Après le traumatisme, Augustin, détruit pour la vie, cohabitera avec une sex doll, Stoya, à qui il voue un attachement aussi fou que contra natura (comme aurait dit le saint).
Le vieil ermite dollophile est sorti de décennies de stase au début du roman par son ami Lucian, un vieillard qui fut marié et engendra même, avant de prendre la fuite, incapable d'assumer la notion de paternité.
Lucian veut qu'Augustin l'accompagne en Ukraine, à l'Institut des sciences traumatiques de Malampia. Là-bas, dans un cadre sordide, une docteur Rachilda soignerait les hommes, tous des puceaux, victimes de Masha à travers l'Europe.
Après quelques moments de conviction, Augustin accepte de suivre Lucian, sans oublier d'emporter Stoya, à la fois partenaire sexuelle et sentimentale, dont il est incapable de se séparer.
A Malampia, Augustin découvrira les autres victimes de Masha, avant d'entrer dans la danse macabre de la sans-utérus et de propager la mort lui-même.

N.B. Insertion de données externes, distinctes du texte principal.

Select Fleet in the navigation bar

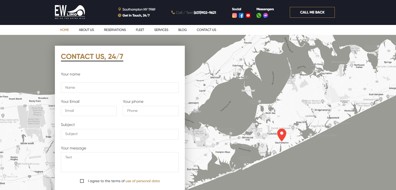140,30
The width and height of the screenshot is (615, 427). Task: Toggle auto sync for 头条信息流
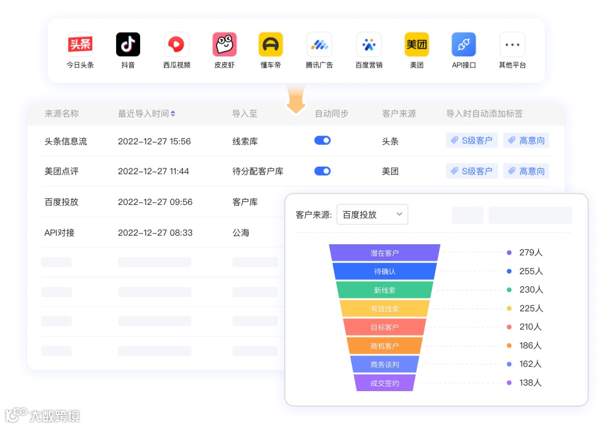tap(322, 140)
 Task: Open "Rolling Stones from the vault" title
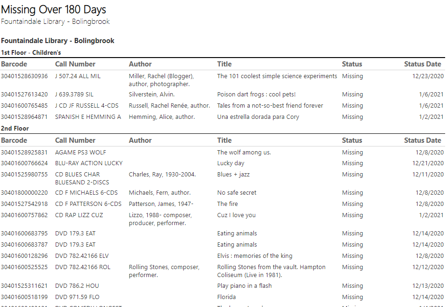pos(271,267)
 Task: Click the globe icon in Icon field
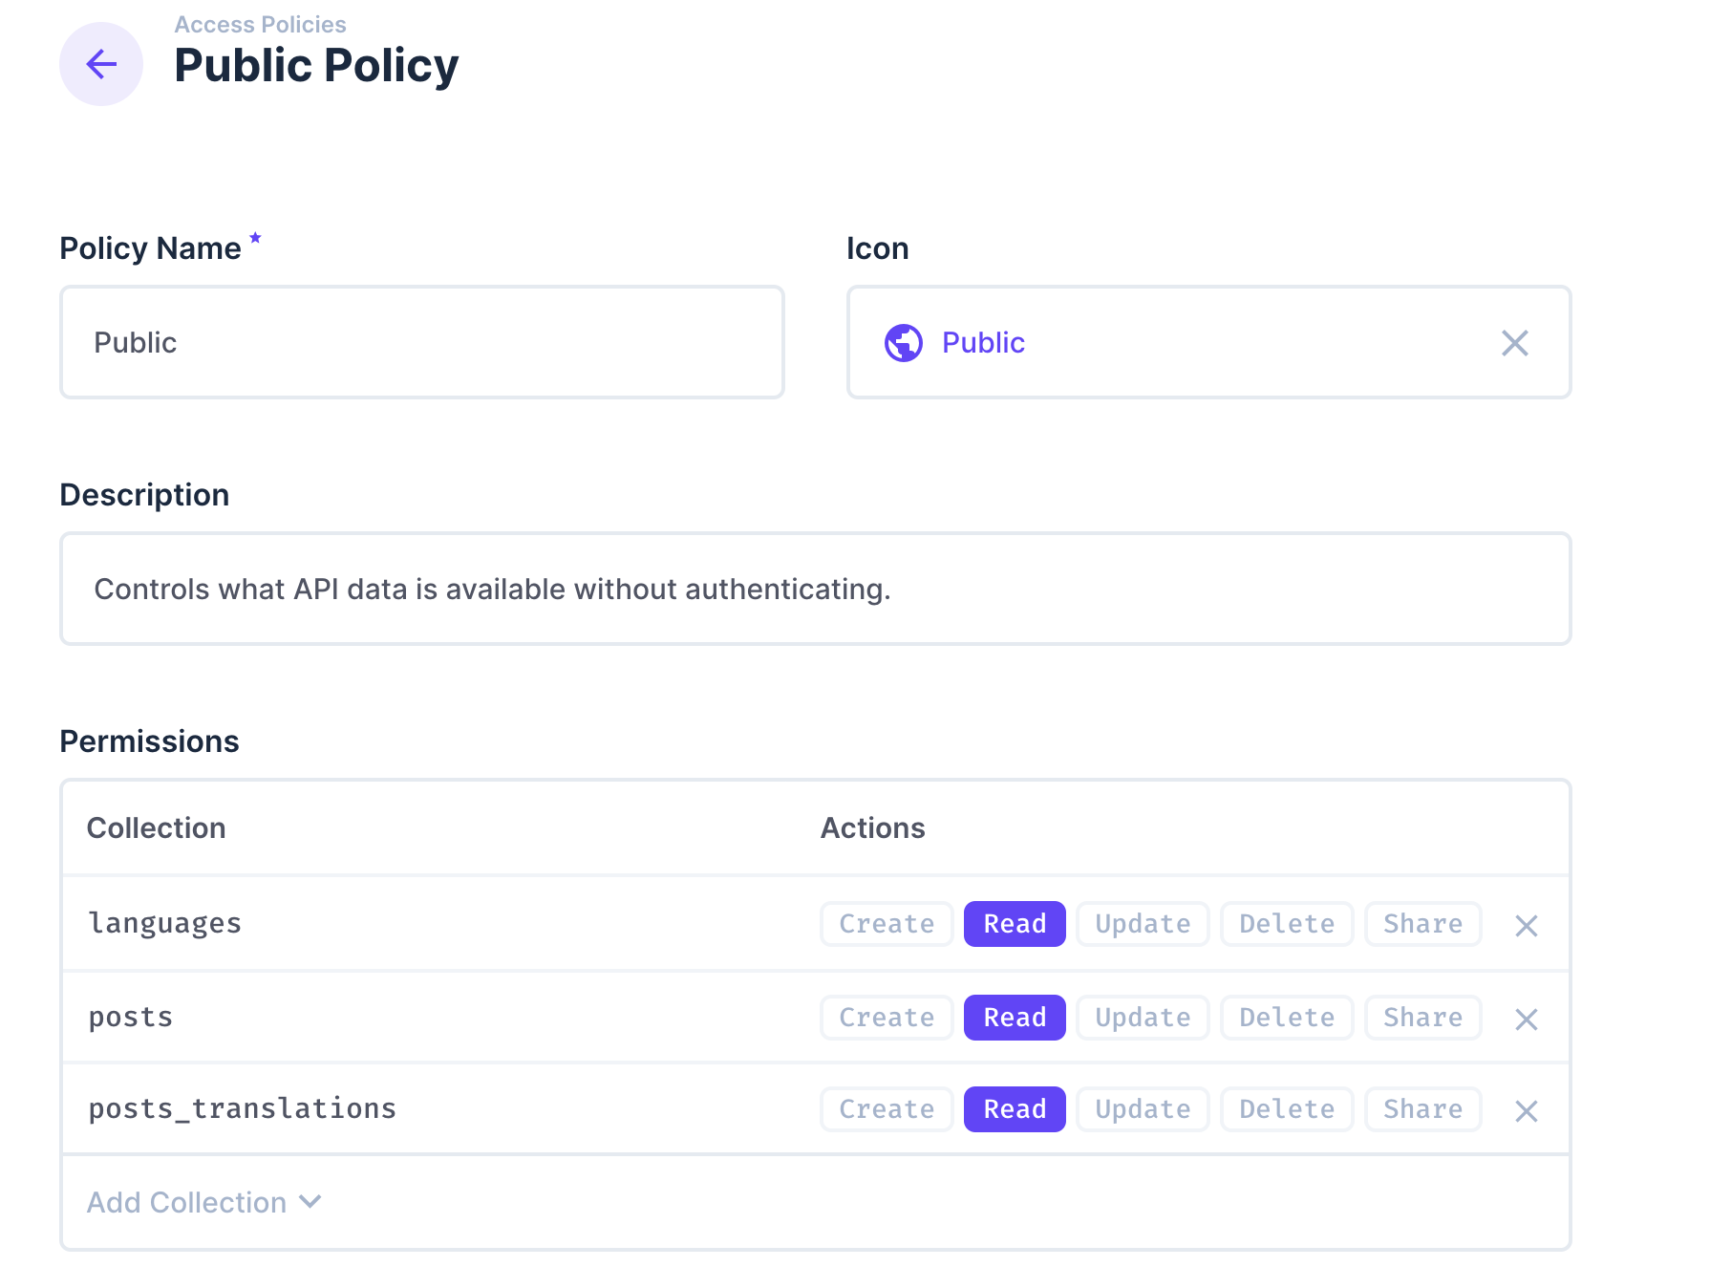[903, 343]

Quant à Lucian, le libidineux assailli sans cesse par des fantasmes sexuels que son âge et son état rendent de moins en moins crédibles, il trouve une forme d'amour nouvelle auprès du docteur Rachilda, de beaucoup sa cadette. Une femme qu'il fuira, reproduisant ainsi sa première première désertion, quand, devenue enceinte de lui, il la renommera Gravide.
Le roman est surtout l'histoire, en fond, de Masha, banshee vengeresse des femmes abusées, éternelle succube passant d'incarnation en incarnation pour faire payer à des puceaux (!) le sort subi par tant et tant de femmes. Masha qui, sans utérus, ne remplit pas la fonction biologique spécifique des femmes et n'est donc que la figure d'une vengeance à exercer hors des déterminations biologiques. Libre car ne devant rien fournir à la société, monstrueuse pour celle-ci qui ne voit souvent dans les femmes que les utérus qui lui permettent de se reproduire.

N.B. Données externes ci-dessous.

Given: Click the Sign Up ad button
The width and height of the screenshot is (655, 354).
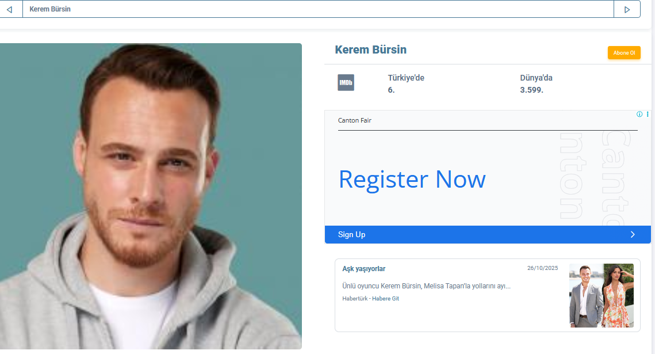Looking at the screenshot, I should 488,234.
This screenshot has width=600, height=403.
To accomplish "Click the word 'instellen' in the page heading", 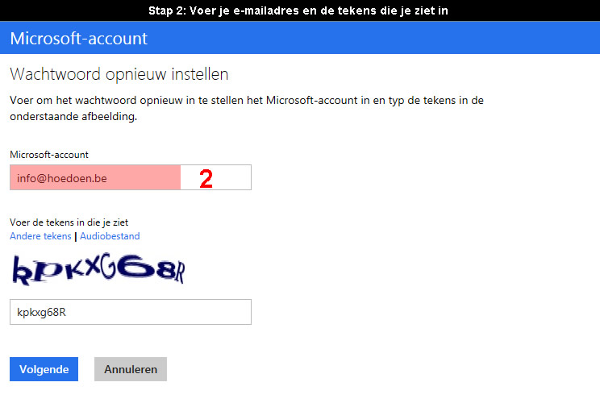I will pyautogui.click(x=200, y=74).
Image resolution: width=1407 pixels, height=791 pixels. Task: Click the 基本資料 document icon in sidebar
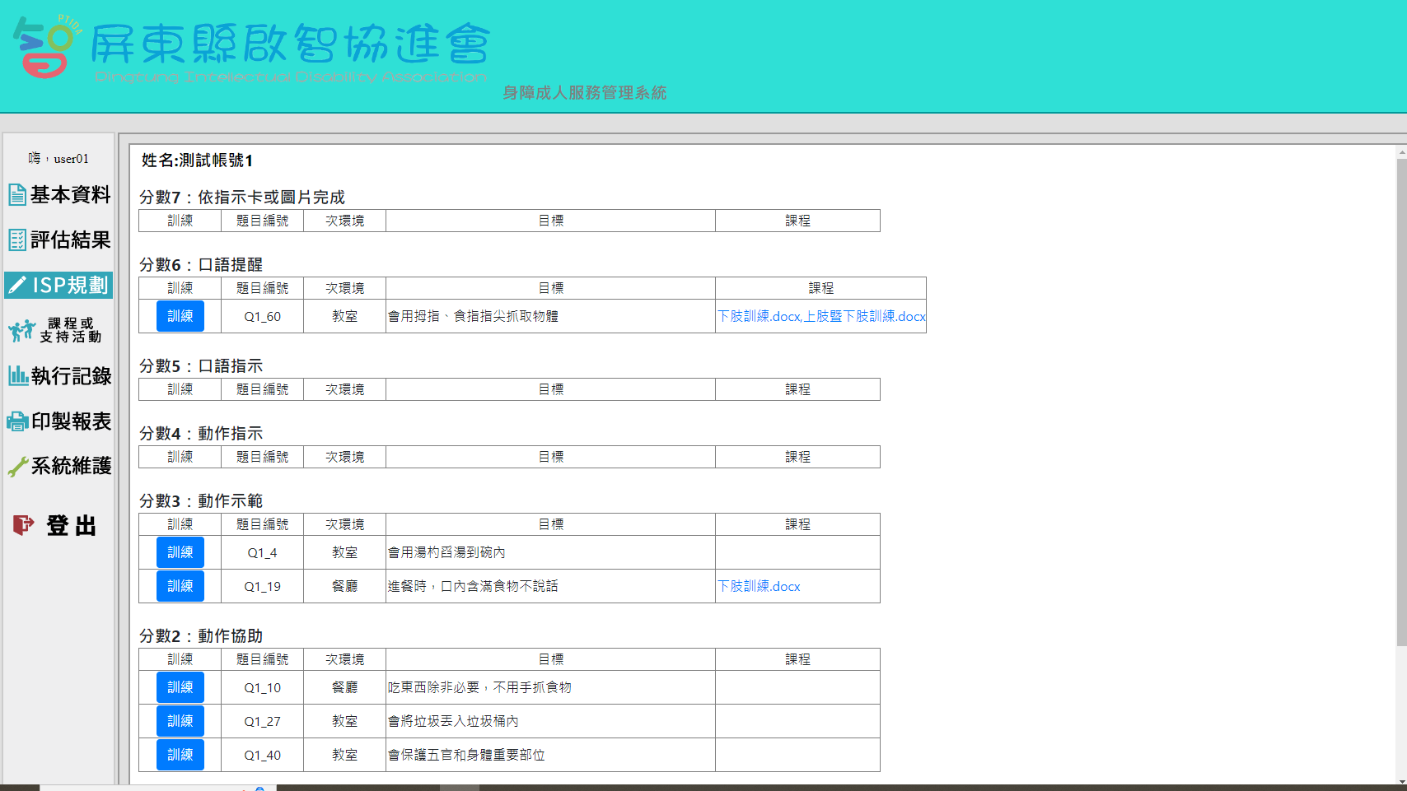[x=17, y=195]
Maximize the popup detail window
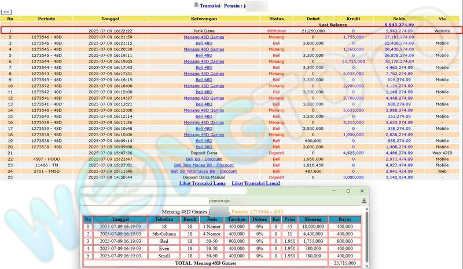Screen dimensions: 463x269 pyautogui.click(x=348, y=191)

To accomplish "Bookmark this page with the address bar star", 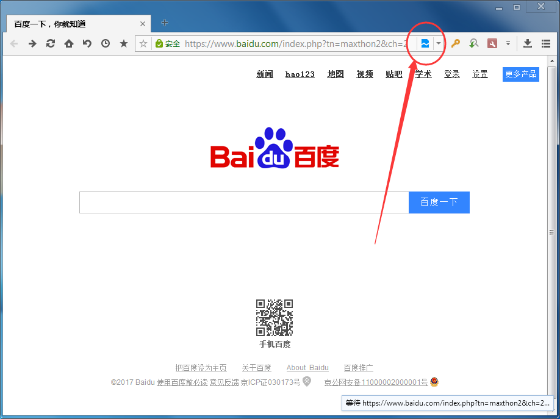I will (x=144, y=43).
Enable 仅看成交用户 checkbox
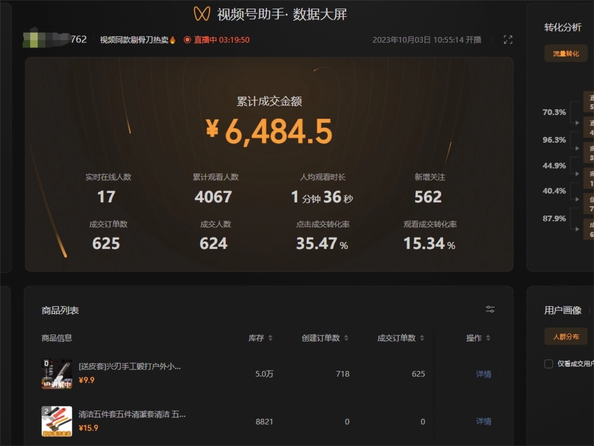594x446 pixels. coord(548,364)
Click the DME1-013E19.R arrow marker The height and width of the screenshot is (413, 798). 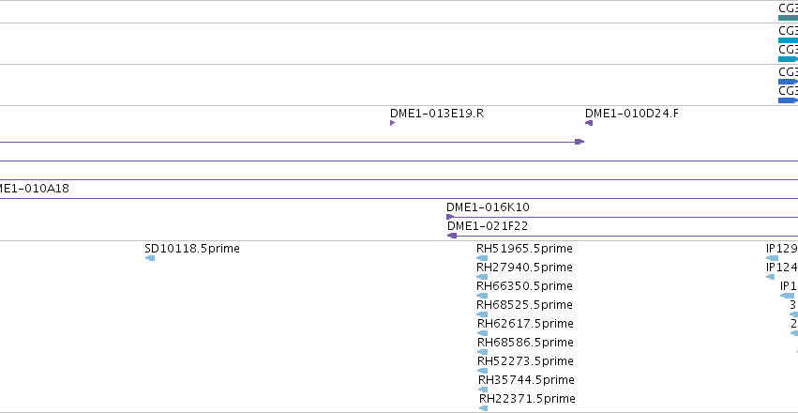click(392, 123)
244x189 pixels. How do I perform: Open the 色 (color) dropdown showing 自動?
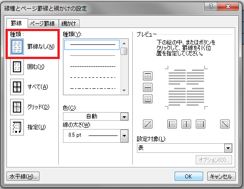[x=96, y=116]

Masha la sans-utérus est un roman pour adultes, qui met en scène un décor et des humains crades. Reprenant la thématique de Quignard sur la naissance comme traumatisme, référençant tant des œuvres paraphiles que les crimes de Jack l'éventreur, Masha la sans-utérus, dans un décor sordide qui évoque les œuvres capharnaüm de Petr Valek, trimballe son lecteur dans un récit étrangement hypnotique à ne pas mettre entre toutes les mains. On y croise les violences faites aux femmes, la reproduction comme effet secondaire involontaire d'une sexualité qu'on pratique, en général, dans d'autres buts, l'évitement du sexe interhumain entre abstinence augustinienne et paraphilie des sex dolls, le refus de l'engendrement comme destin inévitable.
On visite ces lieux et ces idées, emporté par la dérive des deux personnages humains et le plan implacable de celle qui est inhumaine, au milieu de références (comme dans Pornarina) de Rachilde à Augustin en passant par D'Aurevilly. On y côtoie des fluides, des odeurs, des abjections qui nous ramènent à notre bestialité à un point tel qu'il est difficile d'en sortir autrement que misanthrope s'il est vrai que l'humanité est, au niveau primordial, ce que décrit Eymery dans une apocalypse de body horror et de fluid-porn. On en sort ébranlé par tant de traumatisme, l'auteur rejoignant ici tant Quignard qu'Augustin l'illustre. Ce n'est certes pas déplaisant.